Le président parle de « déployer des équipes mobiles », d’« investir sur le pédiatrique », de « mettre en place un continuum avec la médecine de ville », de « doter d’une unité de soins palliatifs les vingt et un départements qui en sont encore dépourvus ». Mais avec quels moyens financiers ? Et humains ? Car en attendant des unités ferment (cf. « On ne peut pas développer tout un discours sur les soins palliatifs et fermer une unité »).

Emmanuel Macron précise consacrer 1,6 milliard d’euros aux « soins d’accompagnement ». (cf. Fin de vie : une « loi de rassemblement » qui suscite la colère) « Avec la stratégie décennale, sur l’ensemble de la période, c’est un milliard d’euros de plus que nous allons y investir », assure-t-il. Une enveloppe entièrement dédiée aux soins palliatifs ? Dans l’entretien? où le terme d’accompagnement revient 13 fois dans la bouche du président, ce dernier indique que l’ensemble de la procédure d’« aide à mourir » sera pris en charge par l’assurance maladie. « C’est en effet ce que prévoit le projet de loi parce que, du diagnostic à la mort, c’est une manière d’attester que la société accompagne la personne malade et fragile, en reconnaissant la part de vie complète et absolue qu’il y a jusqu’à la dernière seconde », se justifie Emmanuel Macron.

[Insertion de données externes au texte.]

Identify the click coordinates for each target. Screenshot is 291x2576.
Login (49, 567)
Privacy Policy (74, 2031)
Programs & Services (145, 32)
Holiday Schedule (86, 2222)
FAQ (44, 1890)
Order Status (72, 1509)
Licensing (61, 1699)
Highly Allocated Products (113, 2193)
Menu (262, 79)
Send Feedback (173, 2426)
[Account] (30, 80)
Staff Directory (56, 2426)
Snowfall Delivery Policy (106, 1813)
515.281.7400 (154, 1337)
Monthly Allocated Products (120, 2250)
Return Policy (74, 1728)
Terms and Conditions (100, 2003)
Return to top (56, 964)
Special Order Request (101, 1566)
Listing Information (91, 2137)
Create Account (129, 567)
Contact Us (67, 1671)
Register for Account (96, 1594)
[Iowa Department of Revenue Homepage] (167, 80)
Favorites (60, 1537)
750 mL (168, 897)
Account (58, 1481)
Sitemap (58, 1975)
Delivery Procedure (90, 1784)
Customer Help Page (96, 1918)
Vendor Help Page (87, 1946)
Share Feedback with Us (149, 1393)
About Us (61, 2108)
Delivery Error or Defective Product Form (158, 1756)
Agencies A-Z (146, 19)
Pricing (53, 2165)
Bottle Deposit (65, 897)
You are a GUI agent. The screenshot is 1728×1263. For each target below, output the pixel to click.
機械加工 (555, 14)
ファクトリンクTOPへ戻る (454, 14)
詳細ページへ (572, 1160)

Plus de doutes, mais une « fuite en avant »

« Cette loi marque le début d’une nouvelle phase » souligne le chef de l’Etat. Vantant une « loi de rassemblement » (cf. Projet de loi fin de vie : les soignants ont l’impression de se « faire marcher dessus »), une « loi de fraternité », le président a fait taire ses doutes, si toutefois il en avait eu. « L’humilité n’interdit pas la certitude, déclare-t-il. Je suis assez sûr du chemin qu’on prend. Ma main ne tremble donc pas ». Face à ces certitudes, Claire Fourcade, présidente de la Société française d’accompagnement et de soins palliatifs (SFAP), a elle fait part de son « immense tristesse » sur X.

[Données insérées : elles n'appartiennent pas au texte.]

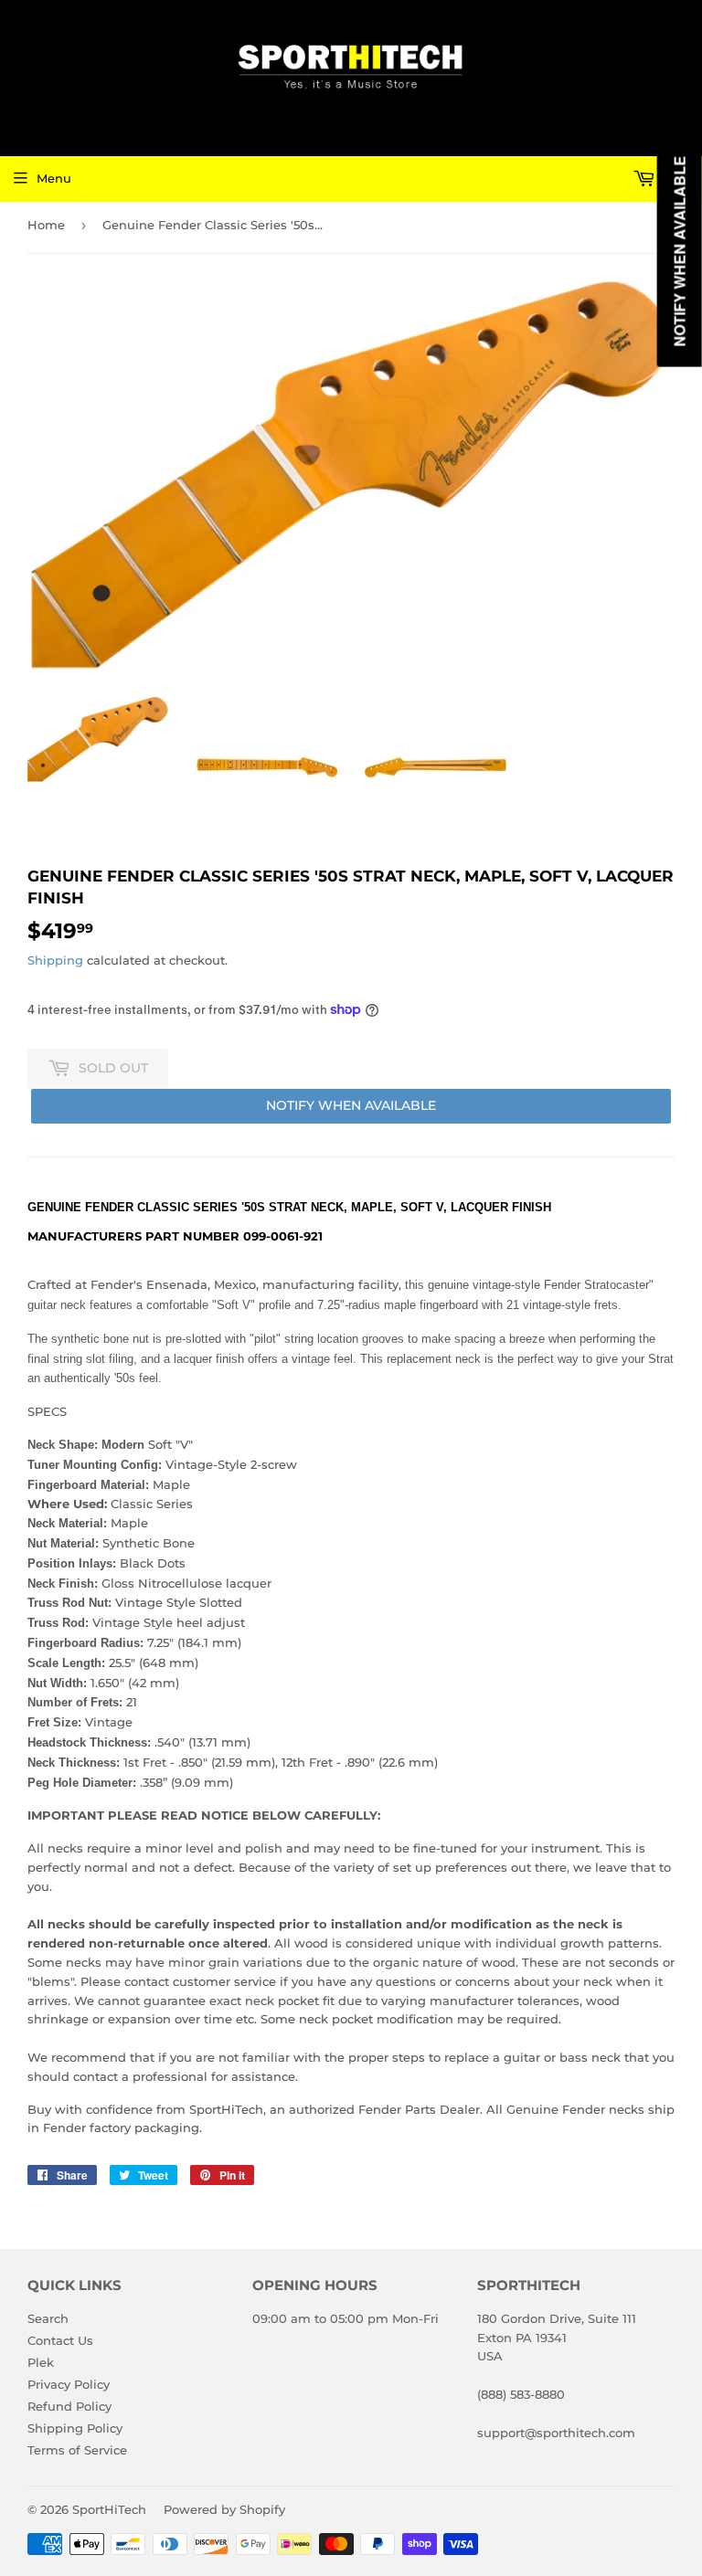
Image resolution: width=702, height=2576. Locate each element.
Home (46, 224)
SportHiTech (109, 2509)
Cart (674, 178)
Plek (40, 2362)
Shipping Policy (74, 2428)
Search (48, 2318)
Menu (54, 178)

« Force est de constater que dans ce domaine, comme dans d’autres, on pratique la fuite en avant, analyse le sociologue et philosophe Jean-Pierre Le Goff dans un entretien au Figaro. Rien ne semble devoir échapper à l’activisme des militants et des réformateurs sociétaux ». « A chaque loi sociétale, on nous dit qu’on a pris soin de mettre des garde-fous et qu’il n’y a pas de quoi s’inquiéter ; à chaque fois, on proclame la victoire du progrès, de l’émancipation, de l’égalité… Ou, plus platement, on fait entendre aux plus réticents que “la France est en retard”, qu’il s’agit d’une évolution inéluctable à laquelle il paraît vain de s’opposer, en se référant aux sondages comme aux fondements du bien-penser », dénonce-t-il, quand, pour Emmanuel Macron, « il n’y a pas de bon rythme sur un tel sujet car on n’aura jamais le même rythme d’ajustement des consciences ».

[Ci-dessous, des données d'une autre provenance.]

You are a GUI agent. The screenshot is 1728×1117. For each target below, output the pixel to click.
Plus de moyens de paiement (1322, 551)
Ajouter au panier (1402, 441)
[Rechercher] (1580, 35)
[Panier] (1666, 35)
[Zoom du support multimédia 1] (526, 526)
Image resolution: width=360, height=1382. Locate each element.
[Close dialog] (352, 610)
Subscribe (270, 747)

« Avec la possibilité de la mort médicalement administrée, l’exécutif ouvre une boîte de Pandore, prévient le philosophe. Ce qui n’empêchera pas ses partisans de nous affirmer une nouvelle fois qu’ils ont tout prévu pour éviter les dérives et que cette “avancée législative” a tout d’un progrès ». Mais pour Jean-Pierre Le Goff, « on peut au contraire y voir une forme de nihilisme désormais présent au sein même de l’Etat ».

 

[1] l’euthanasie pourrait être pratiquée sans le consentement du patient, quand le suicide assisté serait inconditionnel

[2] Emmanuel Macron indique que le projet de loi dispose que : « l’administration de la substance létale est effectuée par la personne elle-même ou, lorsque celle-ci n’est pas en mesure d’y procéder physiquement, à sa demande, soit par une personne volontaire qu’elle désigne lorsque aucune contrainte d’ordre technique n’y fait obstacle, soit par le médecin ou l’infirmier qui l’accompagne »

[3] Le président entend ainsi exclure les patients atteints de maladies psychiatriques ou de maladies neurodégénératives qui altèrent le discernement, comme la maladie d’Alzheimer.